The total value of mortgages advanced was £52.5bn over the period, a 15.1 per cent jump on the same time last year.
The average interest rate edged down to 2.83 per cent from 2.99 per cent in the first three months of the year. It was the lowest average rate of interest since the series began seven years ago.
“This improved affordability has caused a rush of demand from borrowers, and lenders are locked in fierce competition to win their business,” said Brian Murphy, head of lending at the Mortgage Advice Bureau, a brokers.
More people chose to lock in fixed- interest rates that will not go up even if the Bank of England hikes its base rate.

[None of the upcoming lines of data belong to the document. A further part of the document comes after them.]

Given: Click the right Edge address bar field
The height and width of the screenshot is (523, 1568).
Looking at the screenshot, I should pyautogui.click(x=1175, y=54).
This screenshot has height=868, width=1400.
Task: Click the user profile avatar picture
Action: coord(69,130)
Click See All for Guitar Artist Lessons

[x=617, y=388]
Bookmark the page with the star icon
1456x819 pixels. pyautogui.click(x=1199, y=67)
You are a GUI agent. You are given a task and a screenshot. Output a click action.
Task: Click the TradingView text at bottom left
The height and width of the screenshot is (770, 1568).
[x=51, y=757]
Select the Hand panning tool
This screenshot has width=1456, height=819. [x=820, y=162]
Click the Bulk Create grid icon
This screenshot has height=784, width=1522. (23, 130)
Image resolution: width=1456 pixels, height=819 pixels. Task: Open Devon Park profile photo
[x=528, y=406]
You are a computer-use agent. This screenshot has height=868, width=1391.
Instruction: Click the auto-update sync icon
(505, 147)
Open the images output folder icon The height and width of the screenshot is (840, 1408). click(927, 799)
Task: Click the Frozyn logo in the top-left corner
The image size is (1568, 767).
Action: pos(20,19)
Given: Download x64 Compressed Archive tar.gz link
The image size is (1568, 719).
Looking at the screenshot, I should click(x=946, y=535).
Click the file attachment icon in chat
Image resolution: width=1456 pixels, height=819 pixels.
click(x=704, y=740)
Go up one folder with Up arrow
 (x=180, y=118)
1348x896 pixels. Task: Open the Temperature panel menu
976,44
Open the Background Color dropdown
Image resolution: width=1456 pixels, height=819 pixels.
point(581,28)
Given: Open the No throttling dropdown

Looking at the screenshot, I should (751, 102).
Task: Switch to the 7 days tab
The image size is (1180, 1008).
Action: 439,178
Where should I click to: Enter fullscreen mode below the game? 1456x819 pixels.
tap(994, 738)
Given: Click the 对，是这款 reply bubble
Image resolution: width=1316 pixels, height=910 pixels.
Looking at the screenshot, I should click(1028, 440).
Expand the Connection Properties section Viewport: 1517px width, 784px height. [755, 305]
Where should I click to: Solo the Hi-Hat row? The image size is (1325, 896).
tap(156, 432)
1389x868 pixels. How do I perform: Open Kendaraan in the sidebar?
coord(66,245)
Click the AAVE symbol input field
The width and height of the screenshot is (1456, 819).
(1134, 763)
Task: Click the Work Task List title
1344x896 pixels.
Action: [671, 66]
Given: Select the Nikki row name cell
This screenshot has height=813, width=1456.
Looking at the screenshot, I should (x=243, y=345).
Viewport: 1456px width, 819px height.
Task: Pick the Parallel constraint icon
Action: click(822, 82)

The proportion of mortgages granted that came with a fixed interest rate edged up to 78.9 per cent from 77.6 per cent in the first three months of the year.
“Borrowers are increasingly aware that these cut-price rates only have a limited lifespan, particularly as we edge closer to an interest rate rise,” Murphy said.
There was some bad news for those who are looking to get on the first rung of the property ladder. Mortgage advances to first-time buyers totalled only £10.8bn from April to June, down from £11.4bn in over the same time last year.
Banks also reduced the amount of high loan-to-value mortgages they granted. This has been in decline since banks were made to do thorough affordability checks on borrowers to make sure they could afford mortgage repayments if interest rates went up.